* **INFORMATION PROVIDED**:
▽

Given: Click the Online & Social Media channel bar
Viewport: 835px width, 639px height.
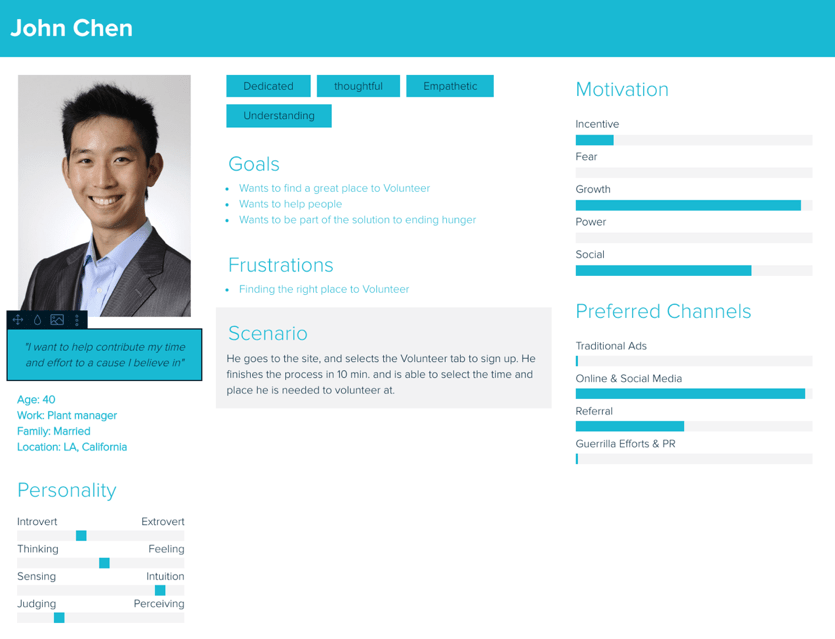Looking at the screenshot, I should [x=690, y=394].
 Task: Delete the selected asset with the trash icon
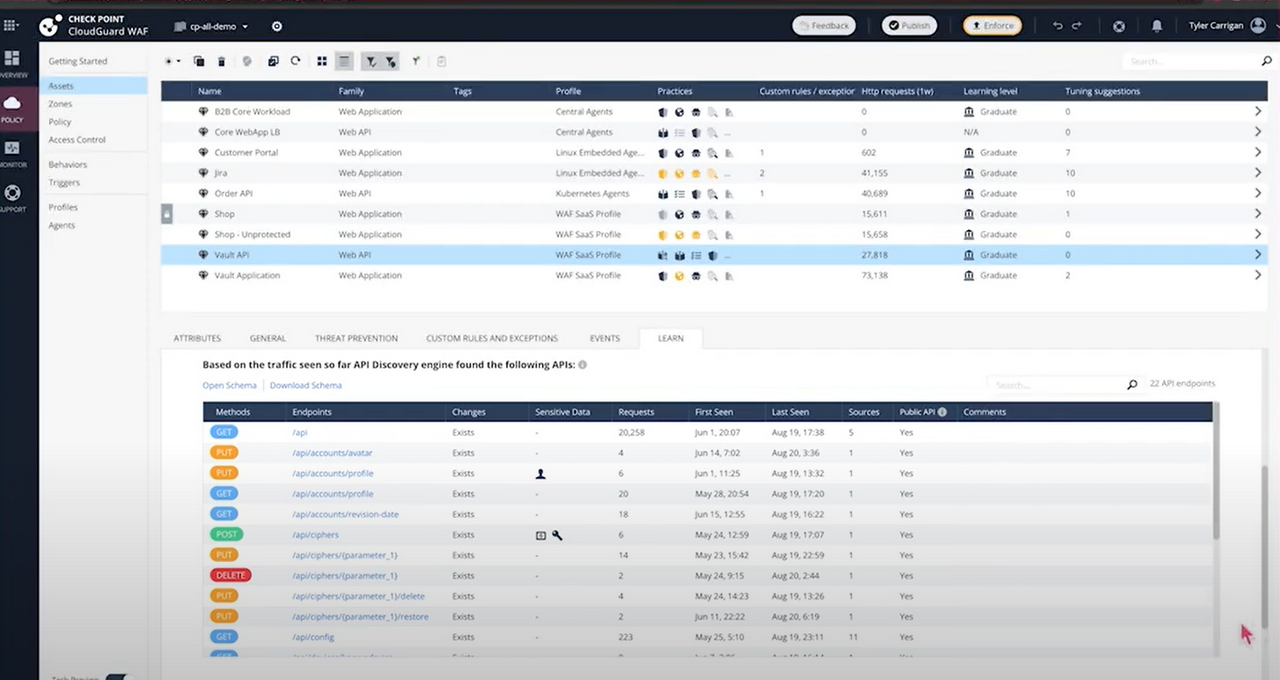click(221, 61)
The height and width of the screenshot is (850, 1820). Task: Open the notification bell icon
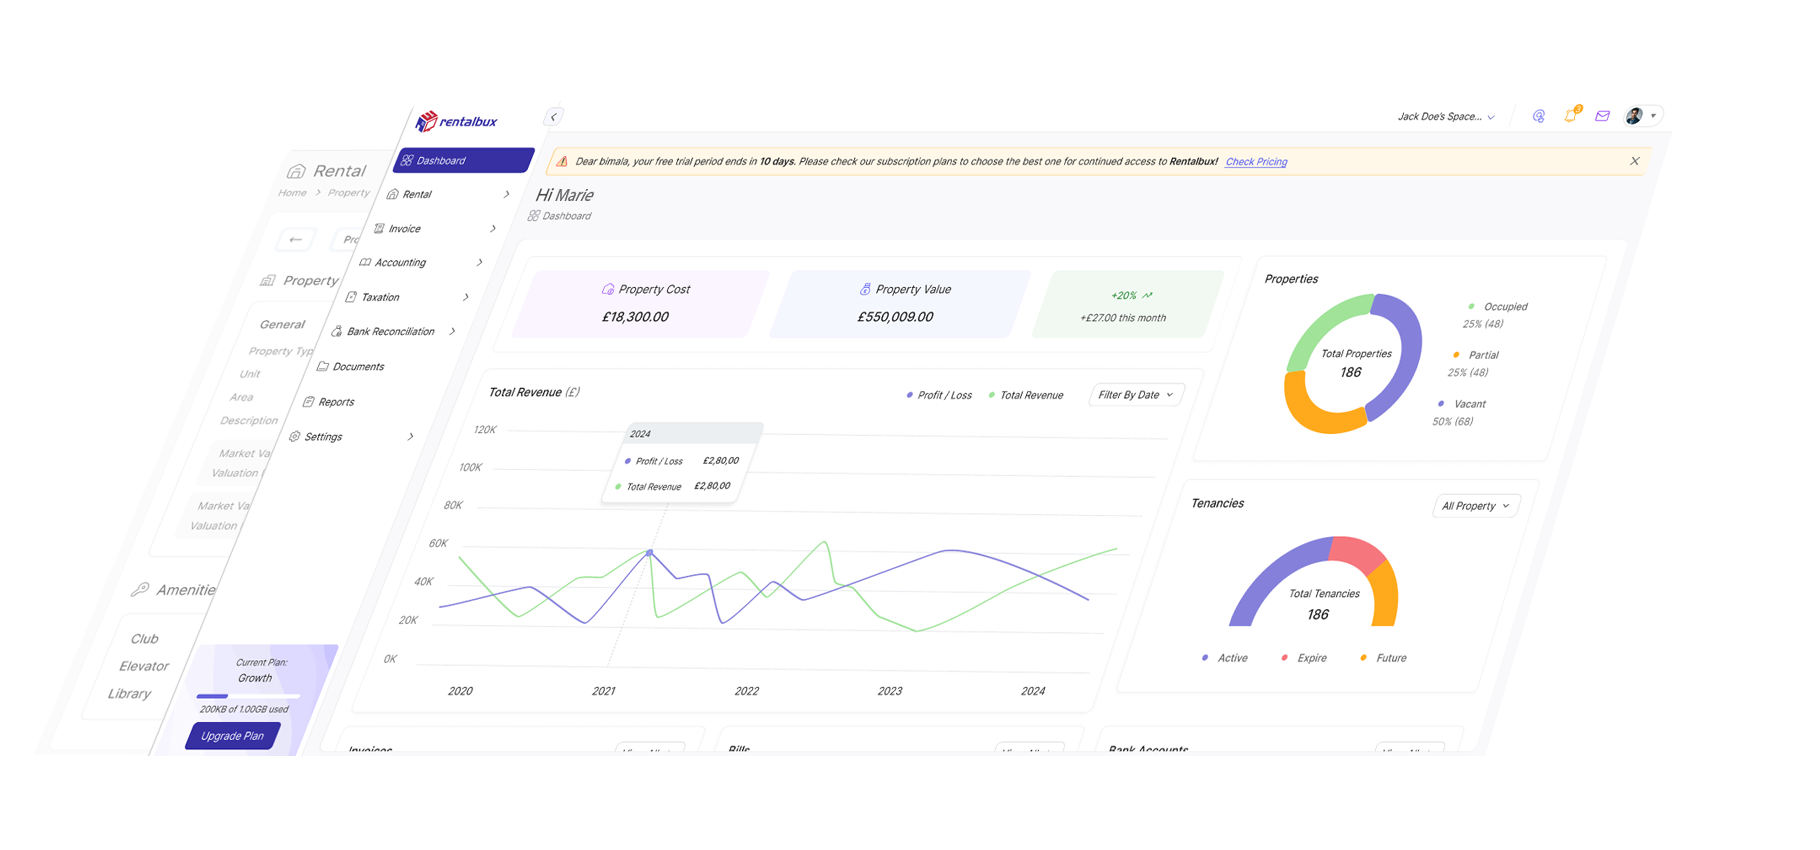pyautogui.click(x=1570, y=116)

△

* **AIM OF THE EXERCISE**: Retype all records exactly as shown above, images excluded.

* **RESPONSE**:
Given: Click the Online & Social Media channel bar
Viewport: 835px width, 639px height.
Looking at the screenshot, I should [x=690, y=394].
 Task: Delete the selected asset with the trash icon
click(221, 61)
The height and width of the screenshot is (850, 1820). Task: Open the notification bell icon
pyautogui.click(x=1570, y=116)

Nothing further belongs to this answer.